EXERCISE INPUT:
• • • •

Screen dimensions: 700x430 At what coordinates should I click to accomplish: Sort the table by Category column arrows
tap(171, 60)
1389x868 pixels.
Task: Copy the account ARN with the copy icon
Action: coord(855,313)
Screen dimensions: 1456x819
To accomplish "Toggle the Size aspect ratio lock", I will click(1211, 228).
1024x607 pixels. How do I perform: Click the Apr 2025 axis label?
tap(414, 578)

• • • •

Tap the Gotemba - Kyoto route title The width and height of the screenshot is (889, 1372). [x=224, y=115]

• • • •

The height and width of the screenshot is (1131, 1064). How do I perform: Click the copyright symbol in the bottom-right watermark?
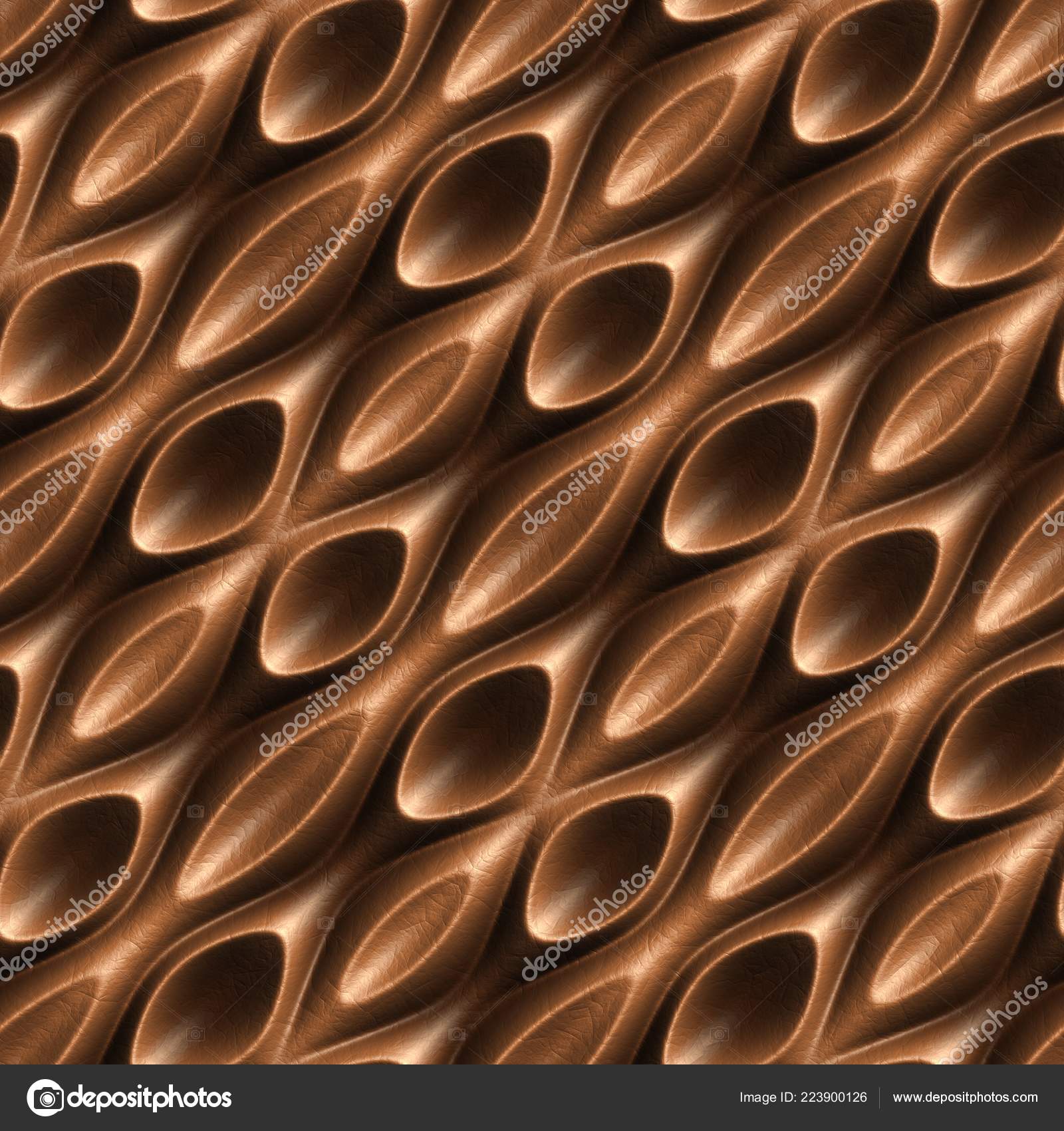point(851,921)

• • • •

PROBLEM DETAILS:
Express the lines of the records as a JSON list of strings, one string per line, leaving out blank lines. Begin at the line that contains "Screen dimensions: 700x430" and stop after the line that contains "tap(414, 578)".

RESPONSE BELOW:
[
  "Screen dimensions: 700x430 At what coordinates should I click to accomplish: Sort the table by Category column arrows",
  "tap(171, 60)",
  "1389x868 pixels.",
  "Task: Copy the account ARN with the copy icon",
  "Action: coord(855,313)",
  "Screen dimensions: 1456x819",
  "To accomplish \"Toggle the Size aspect ratio lock\", I will click(1211, 228).",
  "1024x607 pixels. How do I perform: Click the Apr 2025 axis label?",
  "tap(414, 578)"
]